Are you seeking deeper insights delivered straight to your inbox? Stay updated with our weekly newsletters tailored to enterprise AI, data, and security leaders. Subscribe now to receive curated content that truly matters.
Russia’s APT28 has been actively using LLM-powered malware against Ukraine, while on the dark web, platforms are selling similar capabilities for $250 per month.
Recently, Ukraine’s CERT-UA documented LAMEHUG, the first confirmed instance of LLM-powered malware in the wild. This malware, attributed to APT28, leverages stolen Hugging Face API tokens to query AI models, facilitating real-time attacks while distracting victims with irrelevant content.
According to Cato Networks researcher Vitaly Simonovich, these incidents are not isolated and APT28 is employing this attack technique to test Ukrainian cyber defenses. Simonovich draws parallels between the threats faced by Ukraine and those encountered by enterprises today and in the future.
A notable discovery by Simonovich is how easily any enterprise AI tool can be converted into a malware development platform in under six hours. He successfully demonstrated how popular AI models such as OpenAI, Microsoft, DeepSeek-V3, and DeepSeek-R1 can be transformed into functional password stealers, bypassing existing safety controls.

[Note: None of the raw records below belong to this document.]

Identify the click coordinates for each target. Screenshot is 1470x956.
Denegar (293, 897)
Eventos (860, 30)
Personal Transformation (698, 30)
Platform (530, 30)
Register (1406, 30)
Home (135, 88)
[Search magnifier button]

The convergence of nation-state actors utilizing AI-powered malware and researchers exposing vulnerabilities in enterprise AI tools coincides with the explosive adoption of AI in over 3,000 enterprises, as highlighted in the 2025 Cato CTRL Threat Report. The report indicates a significant increase in the adoption of AI models such as Copilot, ChatGPT, Gemini, Perplexity, and Claude by organizations.
APT28’s LAMEHUG malware showcases a new dimension of AI warfare, operating efficiently by using phishing emails to distribute malware disguised as legitimate government documents. The malware connects to Hugging Face’s API using stolen tokens to execute commands from AI models, while distracting victims with AI-generated content.
Simonovich’s demonstration at Black Hat illustrates the concerning ease with which APT28 deploys AI-powered malware. By utilizing an “Immersive World” narrative technique, he transformed consumer AI tools into malware factories without prior coding experience. The method exploits weaknesses in LLM safety controls, allowing for the creation of functional attack code without detection.
Simonovich’s research uncovered underground platforms offering unrestricted AI capabilities for as low as $250 per month, demonstrating the availability of infrastructure for AI-powered attacks. These platforms provide interfaces similar to ChatGPT without safety controls, enabling malicious activities beyond traditional AI model guardrails.
The rapid adoption of AI in enterprises is expanding the attack surface, as evidenced by Cato Networks’ analysis of network flows. Various industries have witnessed significant growth in AI usage, leading to new security challenges for CISOs and security leaders. Despite the increasing deployment of AI tools, the response from major AI companies to security concerns has been inconsistent, highlighting a gap in security readiness.
In conclusion, the ease and affordability of deploying AI-powered malware, as demonstrated by APT28’s LAMEHUG operation, underscore the urgency for organizations to address the evolving threat landscape. Enterprises must be vigilant in securing their AI tools and infrastructure to prevent exploitation by malicious actors. The evolving nature of AI warfare demands a proactive approach to cybersecurity to safeguard against emerging threats.